Showing posts with label Upper Coberley. Show all posts
Showing posts with label Upper Coberley. Show all posts

Saturday, 22 October 2011

The Churn Valley


On Thursday morning, instead of my usual walk up the old track from Coberley towards Birdlip (shown in this photograph running from centre to bottom right), I found myself going round the edge of the big field to its North. This opens up a slightly different view. A long line of lime trees guards the field's road boundary, with Coberley village nestling in the trees beyond. Straggly Upper Coberley hides likewise in trees on the far side of the main Churn Valley. The two prehistoric tumps (just left of centre) look no older than the rusting farm machinery I passed in their lee. Beyond Coldwell Bottom, Bubb's Hill - in Elkstone Parish - presides on the right horizon. Behind me, hawthorn berries gleam in the sunshine, the Rosebay Willowherb - though no longer in flower - retains the attraction of its russet stems, and the Old Man's Beard shows promise for later on, when Autumn's colours have drained away. Unsurprisingly for October, I heard not a single bird.

Thursday, 19 March 2009

More Gloucestershire Way



The forecast was good: I'd dug the garden; so I decided to tackle another section of the Gloucestershire Way today - from Coberley to Notgrove. It was a sublime walk. A gentle climb up the East side of the Churn Valley, through Upper Coberley; across to Needlehole, and down to the Hilcot lane; then up nearly as far as St Paul's Epistle, and down to the Coln via Foxcote.

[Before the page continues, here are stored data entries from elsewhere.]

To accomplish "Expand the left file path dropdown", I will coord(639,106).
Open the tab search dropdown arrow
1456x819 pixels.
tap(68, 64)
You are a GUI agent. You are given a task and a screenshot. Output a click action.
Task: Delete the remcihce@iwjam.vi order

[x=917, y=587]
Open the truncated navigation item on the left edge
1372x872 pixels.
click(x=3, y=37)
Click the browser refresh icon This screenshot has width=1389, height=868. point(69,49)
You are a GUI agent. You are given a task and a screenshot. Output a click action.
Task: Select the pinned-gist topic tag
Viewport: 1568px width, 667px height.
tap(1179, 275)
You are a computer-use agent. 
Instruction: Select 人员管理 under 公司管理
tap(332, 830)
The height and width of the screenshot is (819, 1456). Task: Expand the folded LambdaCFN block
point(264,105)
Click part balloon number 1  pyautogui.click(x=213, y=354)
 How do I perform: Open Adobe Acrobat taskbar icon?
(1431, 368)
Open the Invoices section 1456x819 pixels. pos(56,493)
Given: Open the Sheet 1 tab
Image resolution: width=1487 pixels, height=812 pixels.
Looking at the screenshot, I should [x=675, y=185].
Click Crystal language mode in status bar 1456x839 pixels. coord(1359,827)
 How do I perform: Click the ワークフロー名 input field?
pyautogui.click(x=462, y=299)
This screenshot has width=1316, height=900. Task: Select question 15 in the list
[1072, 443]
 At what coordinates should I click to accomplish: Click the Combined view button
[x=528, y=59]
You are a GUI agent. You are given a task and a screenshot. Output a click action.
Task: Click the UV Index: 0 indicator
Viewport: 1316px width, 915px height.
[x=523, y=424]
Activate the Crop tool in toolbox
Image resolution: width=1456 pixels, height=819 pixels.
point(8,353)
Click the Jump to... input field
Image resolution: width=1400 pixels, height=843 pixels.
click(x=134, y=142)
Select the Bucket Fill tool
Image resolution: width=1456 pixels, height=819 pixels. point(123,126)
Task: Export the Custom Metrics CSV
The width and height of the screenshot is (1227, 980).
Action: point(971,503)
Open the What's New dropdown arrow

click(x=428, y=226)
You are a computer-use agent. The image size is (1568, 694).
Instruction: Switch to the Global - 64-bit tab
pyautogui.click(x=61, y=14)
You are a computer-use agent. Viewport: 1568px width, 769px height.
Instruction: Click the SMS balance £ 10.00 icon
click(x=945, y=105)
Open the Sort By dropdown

Sitting with my back to the bridge over the river, next to the still-closed Frogmill, I ate my sandwiches in the sunshine. Then, crossing the A40, I found myself in horsicultural Shipton: not only with a maze of fences, but now about double the number of large houses since my last visit. The builders have had a field day.

The best part of the walk was the final stretch: across from Shipton to Hampen; over to Salperton - horses in front of the big house - and down and up the lovely, grassy valley beyond Farhill Farm, into Notgrove.

Still thinking about the Age of Stupid - see today's 4-star Times review incidentally - I found myself doing a double take at the packs of bottled water delivered to the gates of one of the biggest houses I passed: as we all surely now know what it costs to produce the stuff and its plastic bottles - if not, see here - how about a fine, not only for those smoking in public and failing to belt up in cars, but those drinking anything in the way of water other than what's perfectly good from the tap? (My entry for the most impracticable idea of the year award.)